▶ **WHAT THE TASK ASKS**: The records below are to be transcribed exactly, with the pictures removed.
===== SOURCE DATA
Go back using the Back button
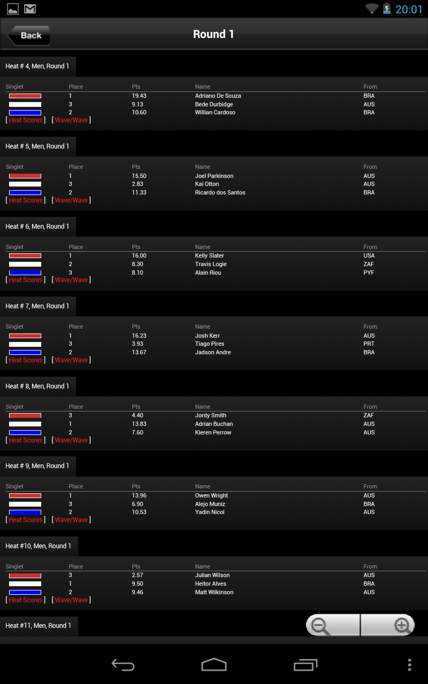This screenshot has height=684, width=428. pyautogui.click(x=28, y=35)
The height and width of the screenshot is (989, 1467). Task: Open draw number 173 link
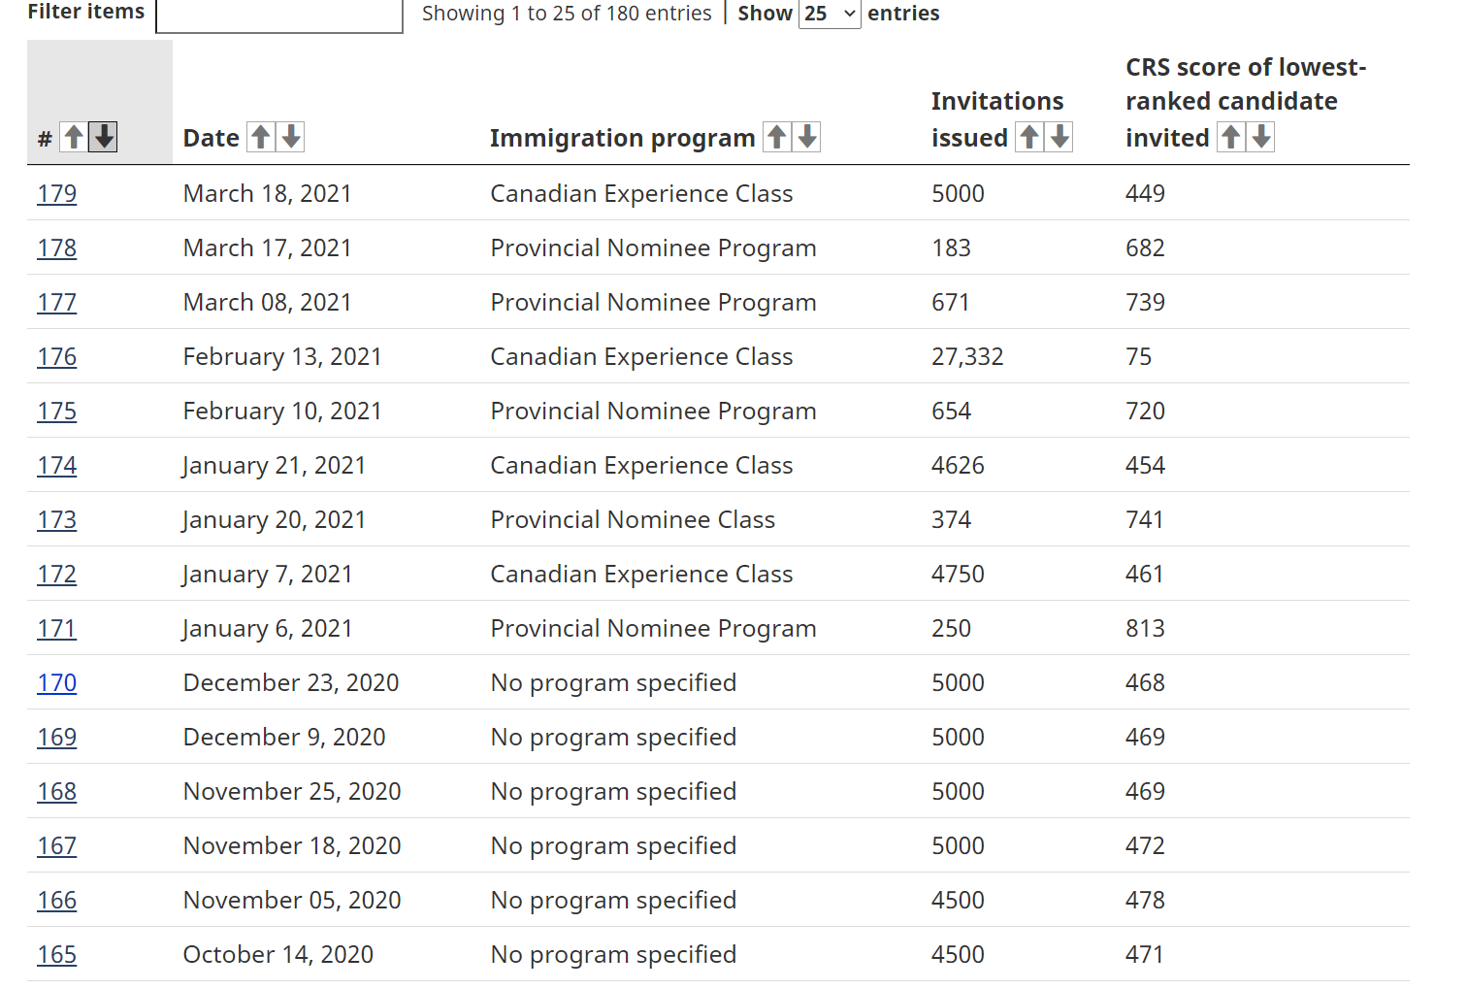[x=57, y=519]
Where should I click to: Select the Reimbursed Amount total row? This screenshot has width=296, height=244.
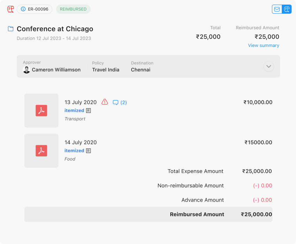tap(148, 214)
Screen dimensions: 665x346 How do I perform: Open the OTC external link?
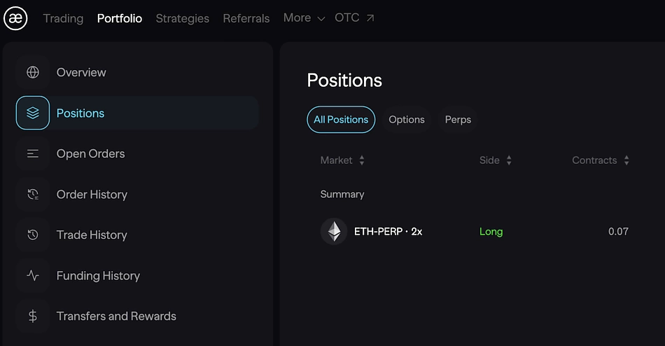(354, 18)
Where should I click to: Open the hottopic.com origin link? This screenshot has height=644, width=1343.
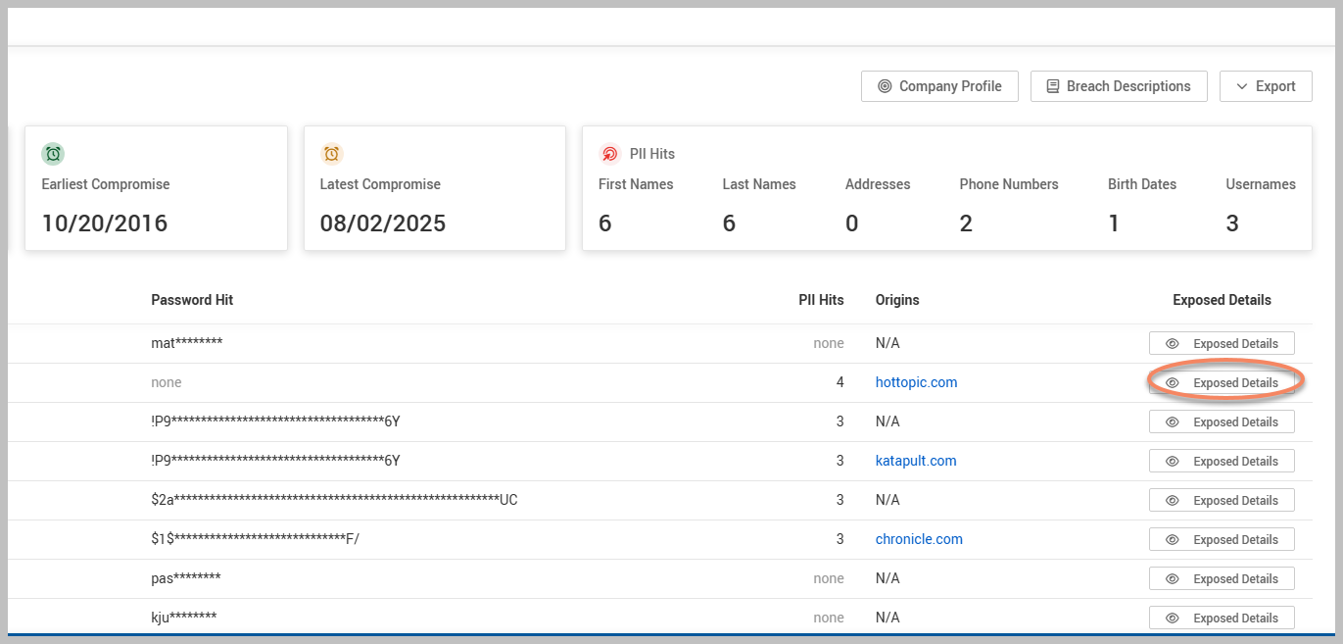click(x=916, y=382)
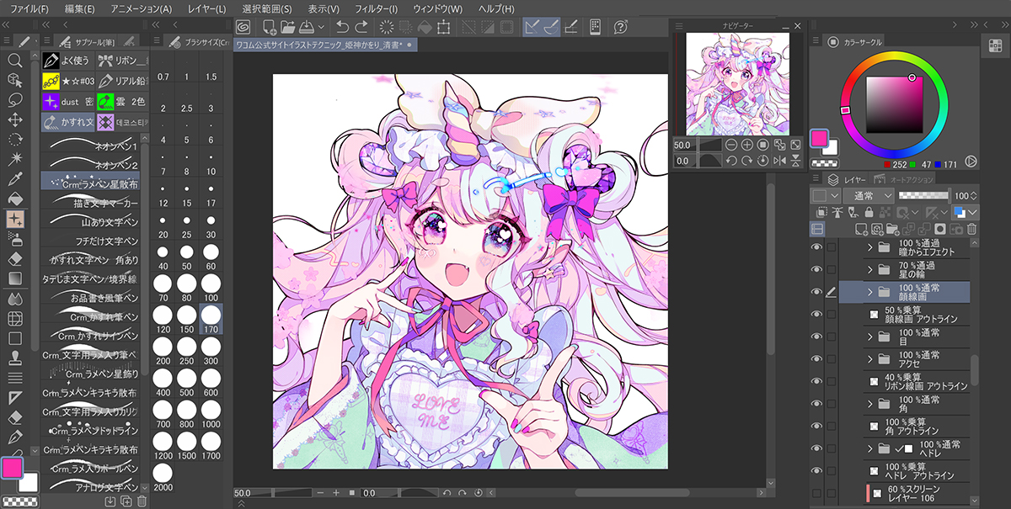
Task: Select the Move layer tool
Action: [x=14, y=120]
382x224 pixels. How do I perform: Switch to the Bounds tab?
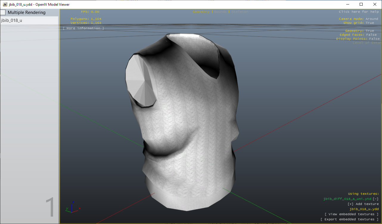pos(220,12)
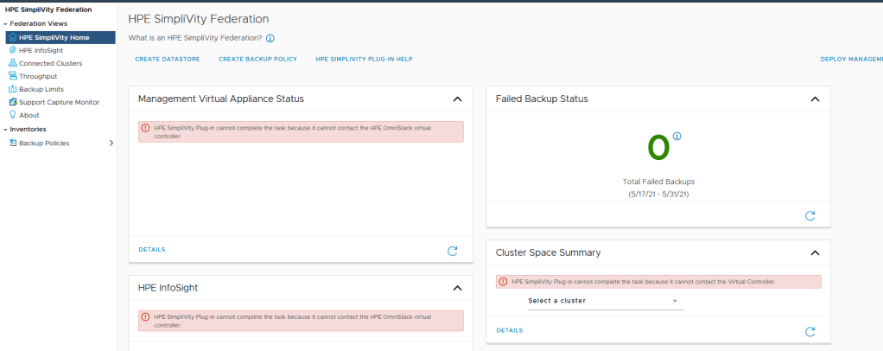Click the Backup Limits sidebar icon

tap(12, 89)
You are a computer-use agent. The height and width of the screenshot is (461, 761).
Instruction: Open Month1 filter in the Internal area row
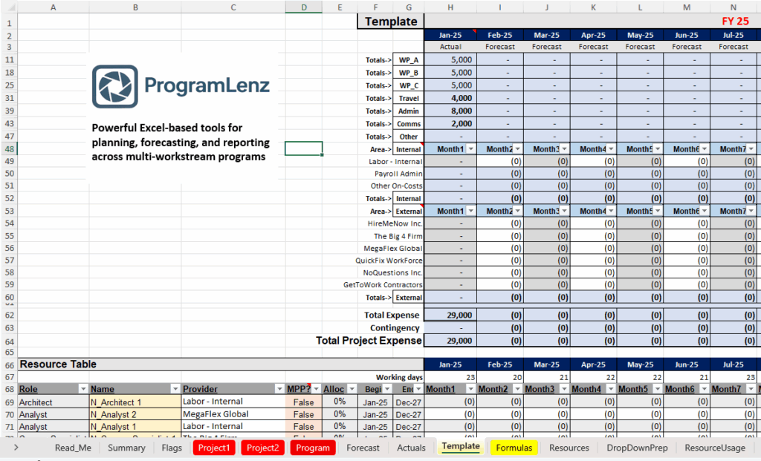470,149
==========
▶ **EXERCISE RESPONSE**:
Go back using the Back button
This screenshot has height=684, width=428. pyautogui.click(x=28, y=35)
The height and width of the screenshot is (989, 1467). Task: Open draw number 173 link
[x=57, y=519]
Where should I click to: Select the Reimbursed Amount total row? This screenshot has width=296, height=244.
tap(148, 214)
Screen dimensions: 665x346 How do I perform: Open the OTC external link?
(354, 18)
Where should I click to: Open the hottopic.com origin link? This screenshot has height=644, width=1343.
click(x=916, y=382)
Task: Select the Move layer tool
Action: [x=14, y=120]
382x224 pixels. How do I perform: Switch to the Bounds tab?
pos(220,12)
Click the Backup Limits sidebar icon

tap(12, 89)
You are a computer-use agent. The height and width of the screenshot is (461, 761).
Instruction: Open Month1 filter in the Internal area row
470,149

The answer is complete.